Diversified bank Citigroup (C) reported adjusted EPS of $1.87 per share in Q1 (vs. $1.80 est.), with the shares continuing their strong rebound in 2019 (up more than 33%).

Generally in-line revenue for the period was a bit lighter than Q1 2018, but favorable expense control and a lower overall tax rate helped net income growth. Return on tangible common equity reached 11.9%, helping to make management’s goal for a full-year number of 12%+ seem achievable.

Even with improving operational execution, a domestic rising rate environment (over the last couple of years) and faster growth markets around the globe (vs. its U.S. business), we believe that Citi shares trade far from their fair value. C is priced at just 8.8 times NTM adjusted EPS expectations and 90% of book value.

We continue to see a more focused and recapitalized Citigroup as prepared to reward investors over the long-term. We like that the bank has good leverage towards the strong U.S. economy, while also having the potential to show outsized benefits versus its peers from growth in Asia, Latin America and other emerging economies.

Even though the company faces plenty of operational headwinds in different segments of its business, we think the bank is on its way to achieving its low-50s efficiency-ratio target by 2020. Additionally, the current dividend yield now stands at 2.6%, and the bank continues to consistently buy back its stock. Our Target Price for the stock has been hiked to $106.

Bank of NY Mellon (BK) saw its shares fall after reporting Q1 results; the disappointing quarter saw the global financial services company post adjusted earnings of $0.94 per share, versus Street expectations of $0.96, with revenue of $3.9 billion also coming up short of forecasts.

Q1 results highlighted the difficult environment that BK continues to face. Revenue was down 7%, driven by declining fee revenue and net interest income compression. While expense control improved, with expenses down 1%, it couldn’t overcome operational headwinds, as EPS declined 15%, due in large part to the flattening of the yield curve.

While we were disappointed with Q1 and the recent operational performance, we maintain our patience and remain constructive on the fact that management has been adding initiatives to right the ship as BK has struggled with costs, cyclicality of some revenue streams and the overall low interest rate environment.

While any benefits from rising interest rates may not be on the near-term horizon, we think the bank should be able to add clients as smaller asset managers increasingly outsource administrative and other functions amid a complex regulatory environment.

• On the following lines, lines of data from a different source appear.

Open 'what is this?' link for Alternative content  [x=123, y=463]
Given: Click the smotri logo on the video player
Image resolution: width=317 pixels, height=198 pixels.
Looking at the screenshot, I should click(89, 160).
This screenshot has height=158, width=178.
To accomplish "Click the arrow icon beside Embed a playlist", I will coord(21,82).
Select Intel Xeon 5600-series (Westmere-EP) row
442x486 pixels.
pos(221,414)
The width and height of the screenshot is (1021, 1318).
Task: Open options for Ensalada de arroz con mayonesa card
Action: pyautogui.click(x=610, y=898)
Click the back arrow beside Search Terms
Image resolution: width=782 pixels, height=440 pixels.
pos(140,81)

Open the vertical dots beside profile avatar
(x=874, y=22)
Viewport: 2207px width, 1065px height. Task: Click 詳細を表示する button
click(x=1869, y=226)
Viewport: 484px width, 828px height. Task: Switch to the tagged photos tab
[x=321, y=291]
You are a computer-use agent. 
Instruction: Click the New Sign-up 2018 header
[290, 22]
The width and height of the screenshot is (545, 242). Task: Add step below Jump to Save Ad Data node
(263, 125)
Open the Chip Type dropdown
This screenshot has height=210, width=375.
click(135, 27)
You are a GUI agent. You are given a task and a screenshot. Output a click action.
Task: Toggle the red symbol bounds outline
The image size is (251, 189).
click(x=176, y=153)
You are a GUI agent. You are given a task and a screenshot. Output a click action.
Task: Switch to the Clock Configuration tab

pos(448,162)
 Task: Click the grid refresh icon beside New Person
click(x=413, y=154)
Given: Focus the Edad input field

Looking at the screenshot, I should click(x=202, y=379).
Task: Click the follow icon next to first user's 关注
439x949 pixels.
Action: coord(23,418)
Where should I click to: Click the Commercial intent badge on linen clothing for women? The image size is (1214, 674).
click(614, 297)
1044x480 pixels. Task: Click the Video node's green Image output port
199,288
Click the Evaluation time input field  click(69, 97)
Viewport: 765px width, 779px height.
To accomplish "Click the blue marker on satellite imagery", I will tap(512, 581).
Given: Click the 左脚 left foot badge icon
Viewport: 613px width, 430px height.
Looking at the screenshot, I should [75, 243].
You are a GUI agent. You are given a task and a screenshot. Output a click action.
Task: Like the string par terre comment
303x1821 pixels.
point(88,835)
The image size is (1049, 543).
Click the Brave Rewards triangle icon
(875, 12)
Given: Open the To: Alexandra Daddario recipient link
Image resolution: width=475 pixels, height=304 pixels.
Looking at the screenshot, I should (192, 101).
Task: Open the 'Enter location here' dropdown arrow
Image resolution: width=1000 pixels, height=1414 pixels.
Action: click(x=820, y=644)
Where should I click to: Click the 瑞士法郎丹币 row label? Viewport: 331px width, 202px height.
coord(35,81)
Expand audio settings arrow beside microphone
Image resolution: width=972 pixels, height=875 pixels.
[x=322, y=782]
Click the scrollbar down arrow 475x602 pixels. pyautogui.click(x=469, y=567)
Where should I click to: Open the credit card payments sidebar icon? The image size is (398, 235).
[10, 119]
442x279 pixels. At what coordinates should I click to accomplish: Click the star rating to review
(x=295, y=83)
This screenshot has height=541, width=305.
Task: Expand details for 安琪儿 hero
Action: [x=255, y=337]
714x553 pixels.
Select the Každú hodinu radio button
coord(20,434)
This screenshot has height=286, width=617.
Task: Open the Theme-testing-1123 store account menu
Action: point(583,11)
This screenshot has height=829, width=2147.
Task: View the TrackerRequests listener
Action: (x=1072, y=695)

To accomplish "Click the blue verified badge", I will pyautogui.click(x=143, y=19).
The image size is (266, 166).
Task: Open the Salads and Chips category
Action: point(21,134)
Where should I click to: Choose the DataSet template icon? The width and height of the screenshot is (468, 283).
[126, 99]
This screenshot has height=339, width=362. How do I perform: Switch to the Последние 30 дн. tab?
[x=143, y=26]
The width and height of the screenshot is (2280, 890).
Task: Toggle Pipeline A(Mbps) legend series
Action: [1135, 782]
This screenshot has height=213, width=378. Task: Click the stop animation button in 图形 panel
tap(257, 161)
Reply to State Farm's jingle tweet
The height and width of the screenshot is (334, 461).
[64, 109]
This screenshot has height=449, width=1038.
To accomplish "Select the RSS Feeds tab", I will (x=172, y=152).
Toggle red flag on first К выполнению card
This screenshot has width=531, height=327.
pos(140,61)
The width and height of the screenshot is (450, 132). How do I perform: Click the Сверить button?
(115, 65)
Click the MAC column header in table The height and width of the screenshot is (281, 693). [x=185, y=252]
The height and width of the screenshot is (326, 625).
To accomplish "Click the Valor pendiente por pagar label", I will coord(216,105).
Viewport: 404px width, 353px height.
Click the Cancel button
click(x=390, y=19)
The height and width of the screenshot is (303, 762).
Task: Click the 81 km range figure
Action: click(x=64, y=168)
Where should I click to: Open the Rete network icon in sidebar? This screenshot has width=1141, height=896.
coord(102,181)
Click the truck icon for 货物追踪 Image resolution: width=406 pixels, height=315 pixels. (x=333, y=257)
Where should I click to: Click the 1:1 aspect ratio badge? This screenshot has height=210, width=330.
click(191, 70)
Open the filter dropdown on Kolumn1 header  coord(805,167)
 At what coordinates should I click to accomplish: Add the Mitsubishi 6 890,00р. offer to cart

While there is a lot of work yet to do to get Bank of NY Mellon turned around, we continue to like that the company is well capitalized and that it has a management team that is committed to cost containment and driving growth. BK trades at 11.6 times NTM adjusted earnings expectations and yields 2.3%. Our Target Price for BK has been cut to $62.

Investment banking and brokerage firm Goldman Sachs Group (GS) posted adjusted earnings per share of $5.71, versus the consensus analyst estimate of $4.97, in Q1 2019. The bottom-line beat was led by better expense management and a lower tax rate.

Unfortunately, investors were seemingly more concerned about a modest top-line miss as revenue of $8.8 billion came in short of forecasts of $8.97 billion, and some 13% below the year-ago period. Management indicated that lower net revenue in Institutional Client Services and Investing & Lending was primarily to blame.

We continue to be long-term fans of GS and are constructive on the name given the prospects for stronger long-term revenue growth, operating leverage, potential de-regulatory policies and a possible higher earnings multiple than the current forward P/E of 8.4.

We like the strategic changes that Goldman is undertaking, but we won’t be surprised if it takes a few years for its efforts to begin to be truly rewarded by investors. Management is aiming to expand revenue in newer, less capital-intensive business lines, while optimizing expenses and capital in its traditional business lines.

We believe the company’s digital banking platform and expanding emphasis on wealth and asset management should increase long-term returns and drive some underlying stability. Our Target Price is now $287.